Republican Attorneys General are helping Trump legal efforts to undermine election. Here are the corporations that fund their election campaigns

A group of ten state republican attorneys general filed a brief with the U.S. Supreme Court on Monday, seeking to force the rejection of some mailed ballots in the state of Pennsylvania. The filing was announced by Louisiana’s Attorney General, Jeff Landry, at an event organized by the Republican Attorneys General Association (RAGA). The move is a clear and obvious attempt to help Donald Trump spread disinformation about the election result.

Prior to the election, the Pennsylvania Supreme Court had ruled that ballots postmarked by election day could still be counted provided they were received within 3 days. The extension was given by the court because of the disruption caused by the pandemic, as well as problems within the US Postal Service in getting mail delivered on time. The intent was clearly to stop voters in Pennsylvania being disenfranchised.

The ten republican attorneys general are from the states of Alabama, Arkansas, Florida, Kentucky, Louisiana, Mississippi, Missouri, South Carolina, South Dakota and Texas.

Republican state attorneys general are backed by the Republican Attorneys General Association (RAGA), which spends millions every election cycle to help fuel their campaigns. Documented has compiled the donors to RAGA so far in 2020, see below. The largest donor of all is the Concord Fund, previously known as the Judicial Crisis Network, which has given $2.75m. Concord/JCN is best known as the group that pushed Justices Kavanaugh and Coney Barrett on to the Supreme Court.

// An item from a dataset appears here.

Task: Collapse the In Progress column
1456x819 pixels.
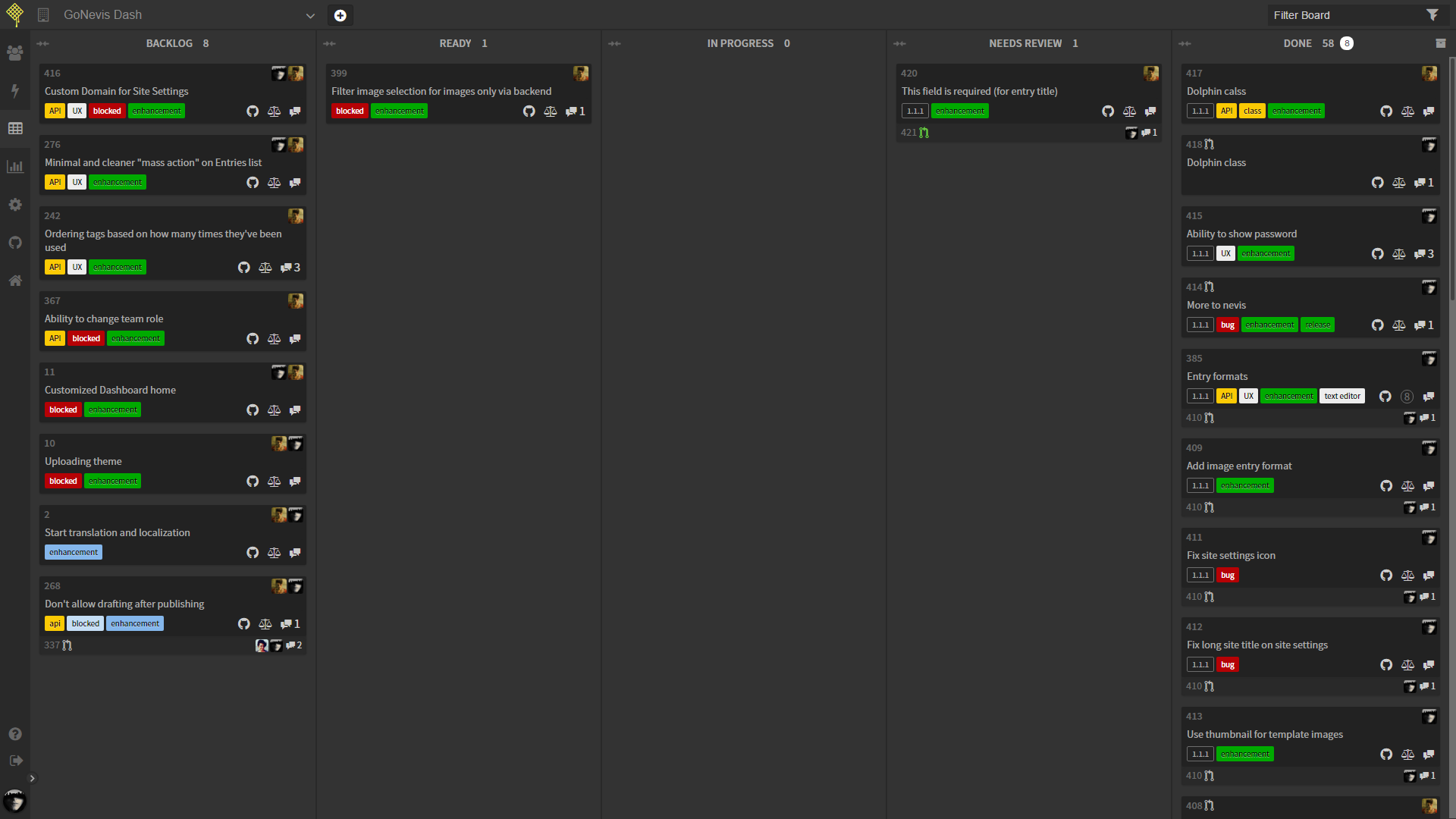Action: coord(615,44)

RAGA has been spreading misinformation about problems at the polls since election day. The group claimed on twitter that Republican volunteers were locked out of the ballot count in Detroit, Michigan, a claim that distorted reality and gave the impression that something nefarious was going on inside. According to USA Today:

Earlier in the day, 268 Democratic challengers, 227 Republican challengers and 75 nonpartisan challengers were on the floor. The number of people per party and per independent organization was designated by state law to be no more than 134, the same as the number of absent voter counting boards set up to process and count ballots.

“We were well over the 134 maximum,” explained Lawrence Garcia, the city of Detroit’s lead attorney. “In the haste of doing business, nobody noticed that until it was over 200 for each party, and at that point, we said, we better stop admitting people until some people leave, and we’re under the 134 number.”

There are many household names among the RAGA 2020 donor list, including Koch Industries ($375k), Comcast Corporation ($200k), Walmart ($140k), Home Depot ($125k), Amazon ($100k), TikTok ($75k), 1-800 Contacts ($51k), Chevron ($50k), The National Rifle Association ($50k), Monsanto ($50k), Facebook ($50k), Fox Corporation ($50k), Uber ($50k), Coca Cola ($50k), Exxon ($50k), and Google ($25k). For the full searchable list, see below.

RAGA is holding its post-election meeting in Orlando, Florida this week. According to an invitation obtained by Documented, the meeting will feature sessions today about “the future of the judiciary, congressional overreach, and federalism and the role of state attorneys general.”